The unfortunate reality for many business-to-business (B2B) manufacturers is that their market value doesn’t even match the net total of their assets. Now, contrast that with companies in the S&P 500, where net assets account for only 22 percent of market value. What accounts for the difference? According to mounting research, it’s in the brand.

Although many B2B companies have recognized the value of branding in increasing sales revenues, many more continue to overlook the role of a brand in increasing overall enterprise value. In an era in which B2B manufacturers are haunted by increasingly fierce global competition, constant pricing pressures and the commoditization of products and services, branding should be much more than an afterthought.

Companies that overlook branding are missing out on extraordinary potential impacts. A company’s brand has been found to be among the top 10 factors impacting enterprise value. What may surprise you is that seven of the remaining factors can be improved directly or indirectly by strategic, brand-based communications. These factors include the strength of the management team, future growth potential and market share.

To realize any of these benefits, however, a company’s leadership must first understand what it means to build an effective B2B brand. Building an effective B2B brand isn’t just a matter of designing a unique logo and tag line. Instead, it’s about determining how your company needs to be known by all of its audiences – internal and external – in order to accomplish your short- and long-term business objectives. Then, it’s about communicating a clear, single, compelling message about your company at every opportunity.
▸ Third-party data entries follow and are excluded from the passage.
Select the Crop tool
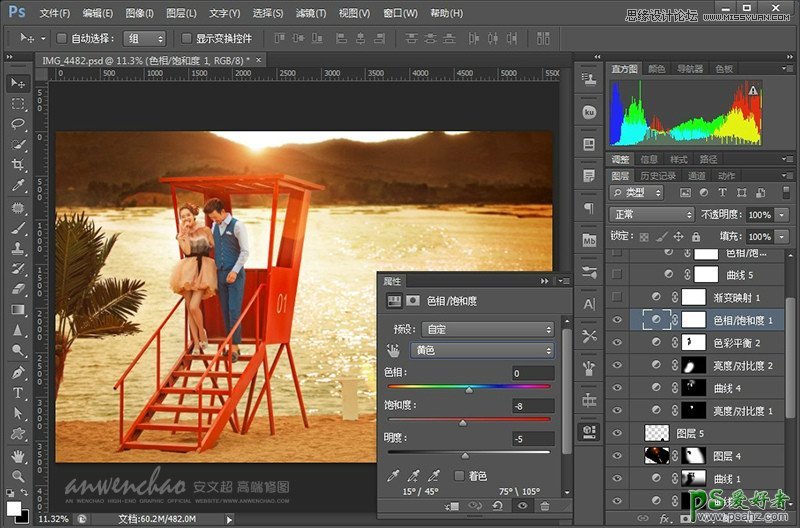Screen dimensions: 800x528 click(x=18, y=166)
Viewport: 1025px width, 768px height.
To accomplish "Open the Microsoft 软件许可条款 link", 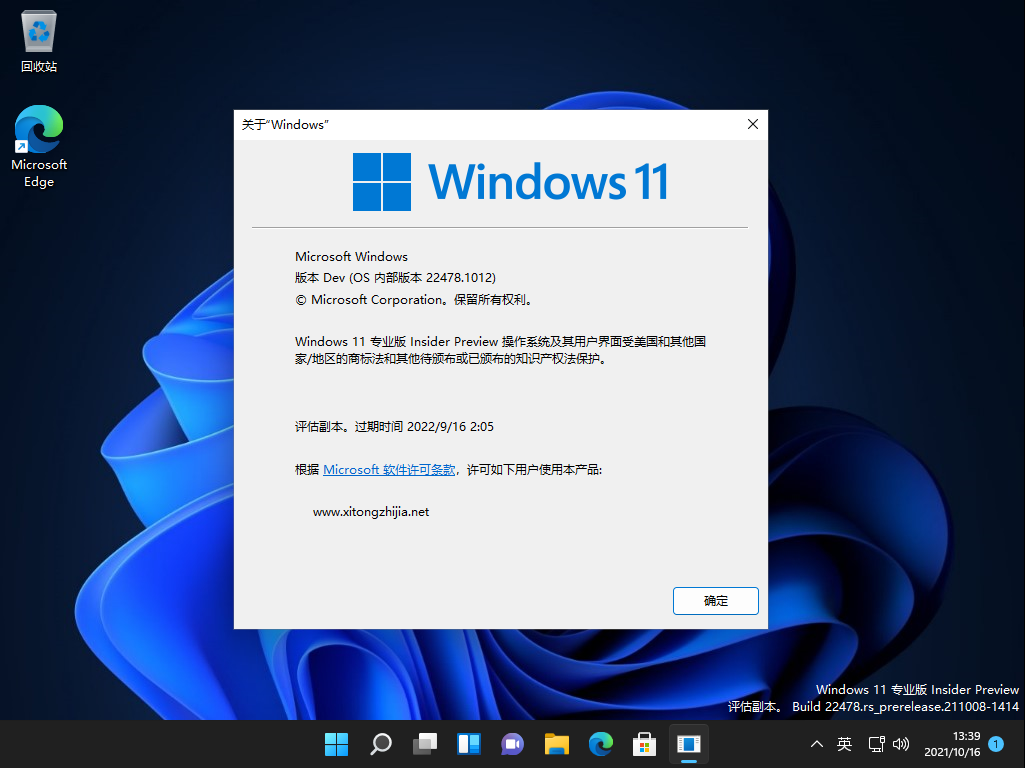I will [389, 469].
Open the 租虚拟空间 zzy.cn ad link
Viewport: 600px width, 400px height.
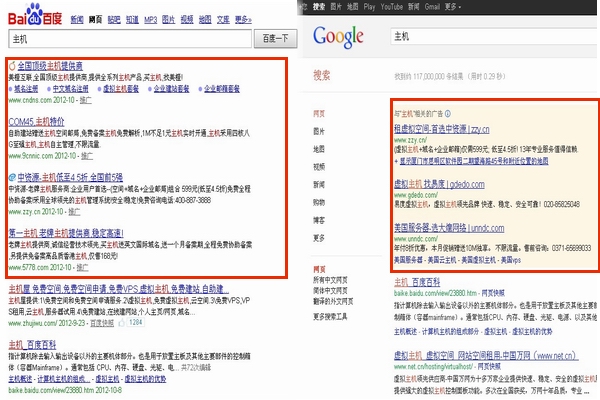coord(441,129)
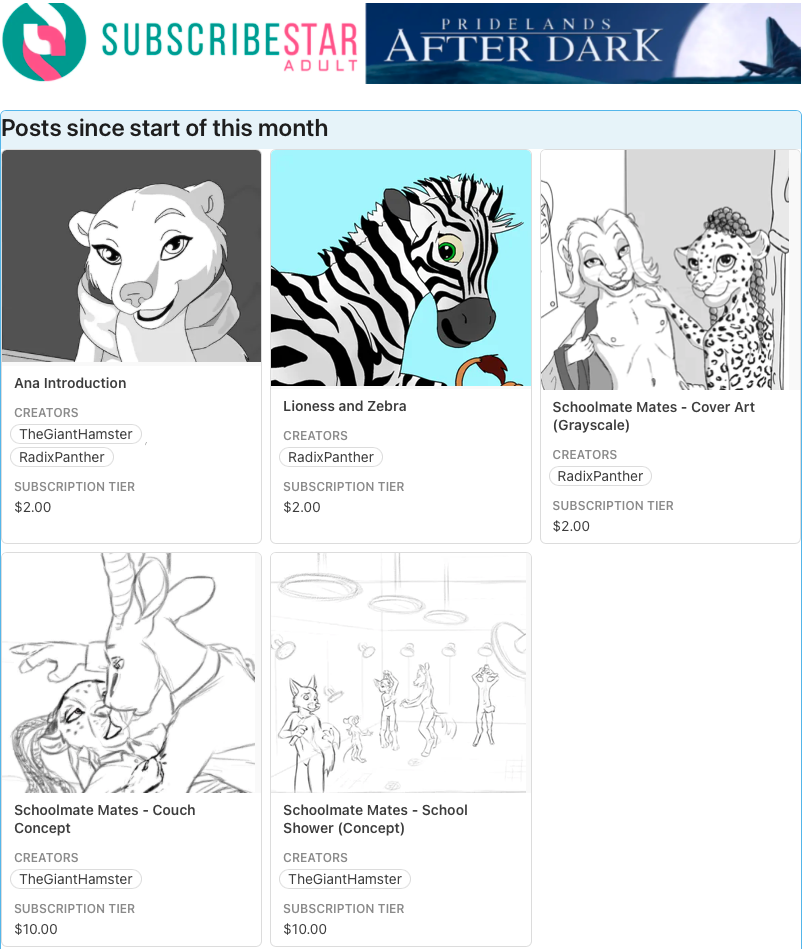Open the SubscribeStar Adult wordmark link
Viewport: 804px width, 949px height.
click(230, 46)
The branding process should engage the chief executive officer and take into consideration the company’s vision, mission and go-to-market strategy. Understanding marketplace drivers and trends is also important to the process. Outside research to determine what customers value now, what they will value in the future and what you do better than your competitors, is essential to brand development.

This external research is critical to ensure that your brand speaks to the unique value of your offer in a meaningful and relevant way.

One example of a manufacturer that "gets" branding is Donnelly Custom Manufacturing of Alexandria, Minn. Since its inception, this plastic injection molder has focused on short-run injection molding, a niche most other plastics manufacturers consider unprofitable. The company previously positioned itself as a plastics injection molder, which did nothing to differentiate the firm from its competition.

Research and analysis unveiled the potential for this manufacturer to dominate the short-run space, allowing Donnelly to own the niche and simultaneously reposition its competition as followers.

Today, Donnelly operates under the moniker "How Short Run is Done." This brand premise has allowed Donnelly to set itself apart from the competition and clearly communicate its unique value. The positioning has helped the company succeed by leveraging opportunities in a market where long-run molding was moving overseas and the short-run market was underserved.

There are manufacturers who are winning in today’s complex business environment and increasing their enterprise value in the process. They’re doing so by redefining their value propositions, creating brands that differentiate them from the competition and communicating their unique value to their existing and potential customers, strategic allies, employees and recruits.